Data listing START

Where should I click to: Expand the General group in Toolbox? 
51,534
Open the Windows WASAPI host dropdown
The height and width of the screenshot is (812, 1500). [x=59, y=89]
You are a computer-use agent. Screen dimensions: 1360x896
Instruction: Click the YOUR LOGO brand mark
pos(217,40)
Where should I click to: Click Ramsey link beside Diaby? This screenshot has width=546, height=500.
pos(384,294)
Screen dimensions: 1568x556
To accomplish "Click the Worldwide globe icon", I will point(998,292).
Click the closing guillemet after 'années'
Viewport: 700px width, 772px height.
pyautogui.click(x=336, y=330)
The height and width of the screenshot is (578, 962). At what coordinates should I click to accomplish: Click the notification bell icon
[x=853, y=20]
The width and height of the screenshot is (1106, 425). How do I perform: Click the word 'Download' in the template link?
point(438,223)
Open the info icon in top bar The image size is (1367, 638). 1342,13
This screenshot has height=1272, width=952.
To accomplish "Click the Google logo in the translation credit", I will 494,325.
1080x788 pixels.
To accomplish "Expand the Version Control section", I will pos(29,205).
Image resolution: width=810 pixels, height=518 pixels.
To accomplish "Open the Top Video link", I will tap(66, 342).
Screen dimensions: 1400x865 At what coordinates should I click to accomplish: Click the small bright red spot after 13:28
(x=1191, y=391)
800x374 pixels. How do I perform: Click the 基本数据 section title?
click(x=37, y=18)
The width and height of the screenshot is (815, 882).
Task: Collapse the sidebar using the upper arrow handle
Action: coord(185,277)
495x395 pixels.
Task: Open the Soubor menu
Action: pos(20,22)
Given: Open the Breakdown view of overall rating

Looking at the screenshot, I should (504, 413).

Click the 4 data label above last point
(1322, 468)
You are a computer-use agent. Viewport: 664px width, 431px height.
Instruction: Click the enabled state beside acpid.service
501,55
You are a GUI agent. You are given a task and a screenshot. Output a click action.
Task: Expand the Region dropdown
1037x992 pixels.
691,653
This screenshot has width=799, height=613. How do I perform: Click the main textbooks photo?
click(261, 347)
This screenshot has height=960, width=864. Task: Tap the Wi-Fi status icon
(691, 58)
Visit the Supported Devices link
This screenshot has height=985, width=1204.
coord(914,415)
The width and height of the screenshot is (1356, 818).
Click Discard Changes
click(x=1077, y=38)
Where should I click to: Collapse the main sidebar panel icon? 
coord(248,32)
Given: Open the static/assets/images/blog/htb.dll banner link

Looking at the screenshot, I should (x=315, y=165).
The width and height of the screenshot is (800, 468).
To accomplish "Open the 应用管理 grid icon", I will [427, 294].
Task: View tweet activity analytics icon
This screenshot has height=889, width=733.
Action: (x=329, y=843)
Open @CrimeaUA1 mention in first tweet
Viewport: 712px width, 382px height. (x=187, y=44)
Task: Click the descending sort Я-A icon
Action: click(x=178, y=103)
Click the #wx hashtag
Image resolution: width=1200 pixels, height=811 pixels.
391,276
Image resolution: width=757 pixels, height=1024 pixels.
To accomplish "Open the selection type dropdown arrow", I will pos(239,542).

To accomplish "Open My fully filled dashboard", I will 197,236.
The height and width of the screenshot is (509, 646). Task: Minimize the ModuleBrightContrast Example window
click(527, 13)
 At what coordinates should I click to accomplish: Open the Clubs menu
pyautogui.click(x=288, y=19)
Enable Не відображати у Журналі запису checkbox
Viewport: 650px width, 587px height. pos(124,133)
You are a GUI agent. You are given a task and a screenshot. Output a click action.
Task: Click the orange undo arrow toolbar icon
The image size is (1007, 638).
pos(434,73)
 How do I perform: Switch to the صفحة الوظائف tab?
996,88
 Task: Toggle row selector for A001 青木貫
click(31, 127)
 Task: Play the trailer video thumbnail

Data listing END

• The task: Scan the records for lines with the word "agent". Report how many, with no other words.

• Solution below: 4